Adzz / data_schema

Declarative schemas for data transformations.
Apache License 2.0
86 stars 9 forks source link

Captures raises in casting functions and re-raises #40

Closed Adzz closed 2 years ago

Adzz commented 2 years ago

Problem: when a casting function raises unexpectedly it can be hard to see which field was blowing up. The stack trace doesn't help because often cast fns are modules that implement a cast function.

This commit wraps a try / catch around all cast fns and if the function unexpectedly fails we raise a DataSchema error that includes enough information to be able to see which field it was that caused problems.

There are basically 3 things we could have done:

  1. use macros for fields and then try to engineer better stack traces by having the cast fn actually call in a specific module (the place where the schema is defined).
  2. Catch the original error and re-raise it but pre/append onto the error the extra information that will let the user know which field failed.
  3. Raise our own error with the information from the one we captured inside it.

The problem with 1. is it massively changes how the library works and it doesn't even necessarily work for runtime schemas which can be generated on the fly. I like how the schemas are just lists of data and introducing a macro hides what they really are. This gives us the ability to hide details but as the user of the lib I probably don't want that.

  1. is a bit weird and unexpected probably, so we went for 3.

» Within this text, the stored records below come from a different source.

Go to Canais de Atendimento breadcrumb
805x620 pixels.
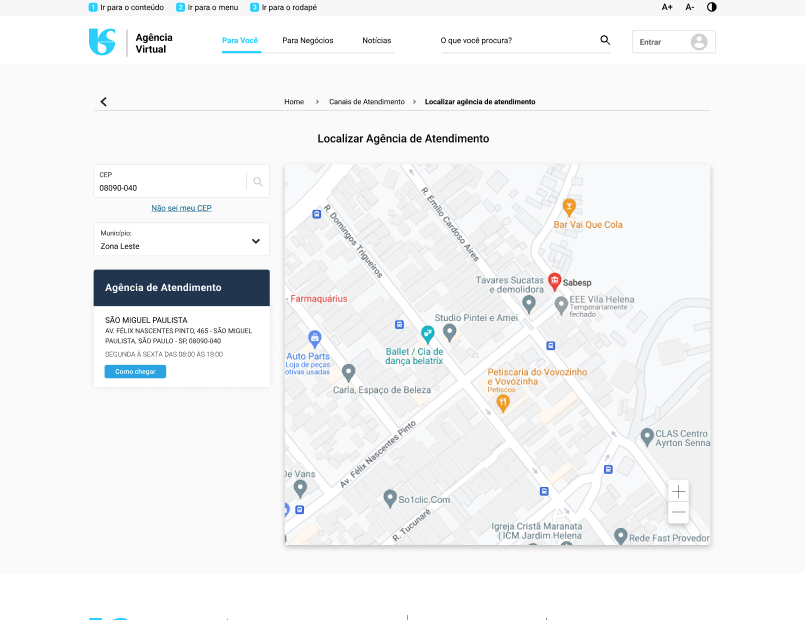point(366,102)
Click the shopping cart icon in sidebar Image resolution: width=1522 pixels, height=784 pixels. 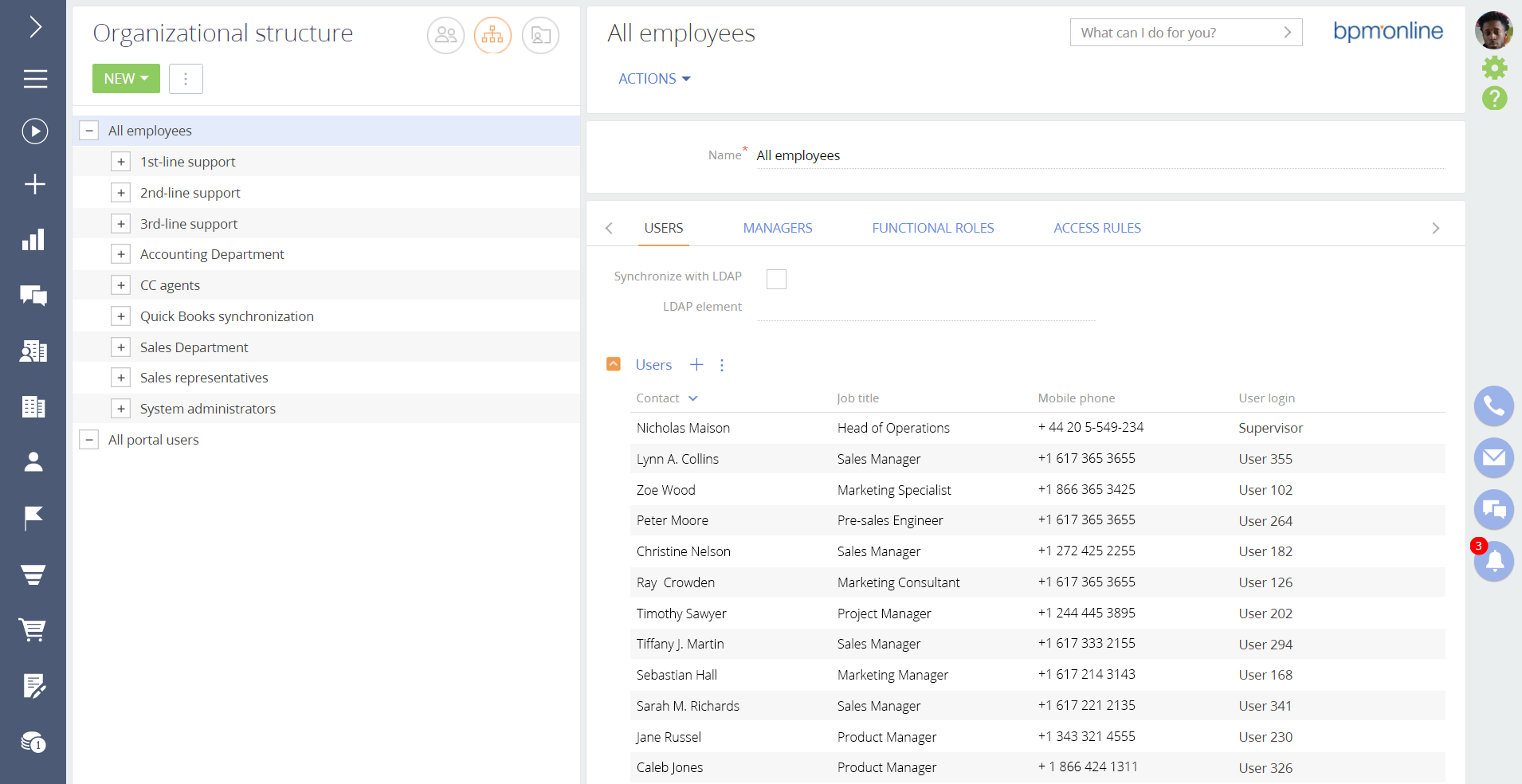pyautogui.click(x=33, y=629)
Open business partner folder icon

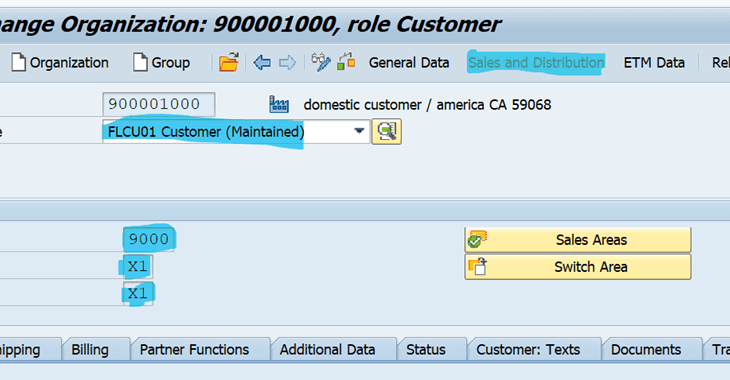pyautogui.click(x=229, y=62)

I kind of don't like that we capture all exceptions and wrap them but I think it's okay. Users can match on the struct field to match on the specific exception if they want to catch it.

try do
  DataSchema.to_struct(my_input, MySchema)
rescue
  %DataSchema.CastFunctionError{wrapped_error: %RuntimeError{}} ->
    Logger.error("Expected Runtime Error")
  error ->
    reraise error, __STACKTRACE__
end
Adzz commented 2 years ago

Some error examples below:

     ** (DataSchema.CastFunctionError)

     Unexpected error when casting value "raise"
     for field :post_datetime in this part of the schema:

     list_of: {:post_datetime, "comments", DataSchema.RaiseString},

     Full path to field was:

           Field  :post_datetime
     Under Field  :post_datetime

     The casting function raised the following error:

     ** (RuntimeError) no m8

and


      Unexpected error when casting value %{date: ~D[2022-01-01]}
      for field :test in this part of the schema:

      @aggregate_fields [
        field: {:date, "date", DataSchema.DateCast},
      ]
      aggregate: {:test, @aggregate_fields, AggType},

      Full path to field was:

            Field  :test
      Under Field  :post_datetime

      The casting function raised the following error:

      ** (UndefinedFunctionError) function AggType.cast/1 is undefined (module AggType is not available)